The hard reality is that legitimate hacking, as portrayed more realistically in recent films like Blackhat and The Girl With The Dragon Tattoo, tends to be an arduous process; Michael Mann and David Fincher only had to briefly allude to the complexity of digital espionage because they made stylised films with compelling characters that could take a more impressionistic look at the Internet, but Corrigan’s inclusion of music, time jumps, and other editing devices seems to compromise the central gimmick. The rare instances in which the film tries to include a real-life threat, such as an infiltration by Jessica Reynolds’ Lindsey that is perceived by Kyle and his friends is so unbelievable that it is rendered laughable.
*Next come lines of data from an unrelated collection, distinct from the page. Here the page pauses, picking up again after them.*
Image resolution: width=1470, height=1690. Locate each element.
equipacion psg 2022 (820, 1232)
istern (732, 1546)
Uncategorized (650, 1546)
The condensed time frame of the story wouldn’t have been a big issue if LifeHack wasn’t also trying to say something meaningful about generational disenfranchisement, and sure, there’s something interesting about Kyle’s anxieties about the future, given that he is the first generation to believe their lives will be worse than their parents, but anything bordering on substantial feels iterative and insincere. As for Creed-Miles, his villainous role may have been more compelling if 2025 didn’t already have two much more interesting Musk-esque antagonists in Superman’s Lex Luthor and The Naked Gun’s Richard Cane.
LifeHack may be intended to empower teenagers, but it’s not exactly an endorsement of their virtues, with the smug, obnoxious attitudes of the characters making it challenging to invest in their goals, even when their intentions seem pure. Screenlife films may have potential, but this title is a case of when the style feels like a hindrance to what would have been more satisfying as a mixed media project.